◆ **WHAT TO PRODUCE**
Please copy every line from the records below that contains the string "computer".

◆ **Collected data entries**
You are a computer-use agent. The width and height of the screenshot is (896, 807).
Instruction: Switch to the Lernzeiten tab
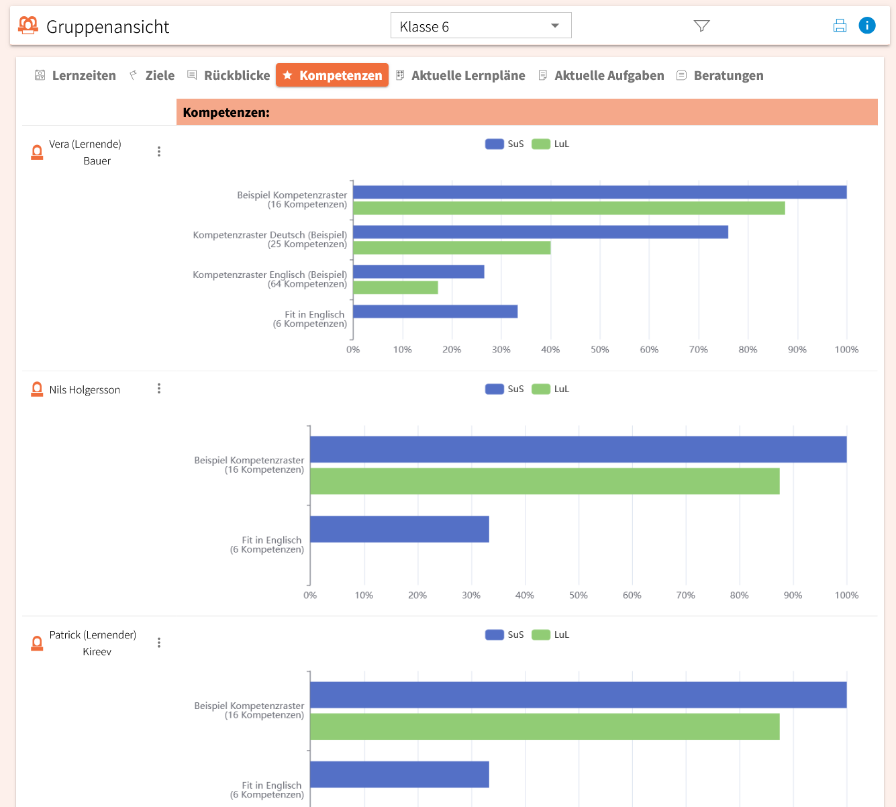tap(75, 75)
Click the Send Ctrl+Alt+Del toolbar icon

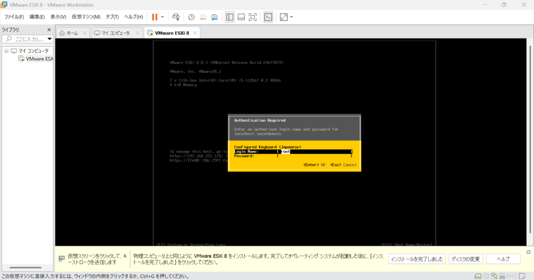point(176,17)
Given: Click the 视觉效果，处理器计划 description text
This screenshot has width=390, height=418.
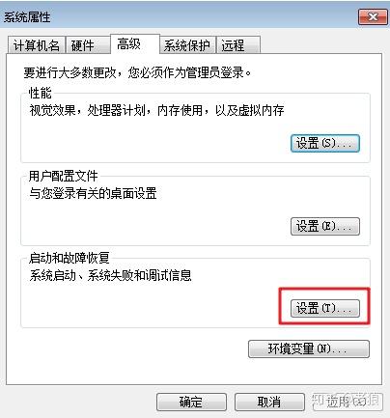Looking at the screenshot, I should click(x=156, y=110).
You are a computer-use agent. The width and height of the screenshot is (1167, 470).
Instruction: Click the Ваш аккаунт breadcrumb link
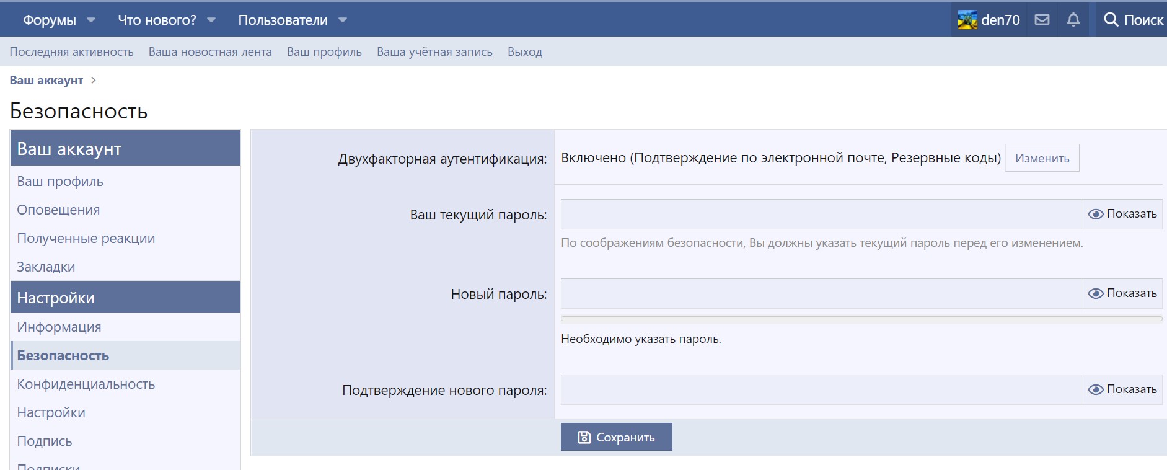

◆ **THE ANSWER**
You are a computer-use agent. The width and height of the screenshot is (896, 807).
You are a computer-use agent. The width and height of the screenshot is (1167, 470).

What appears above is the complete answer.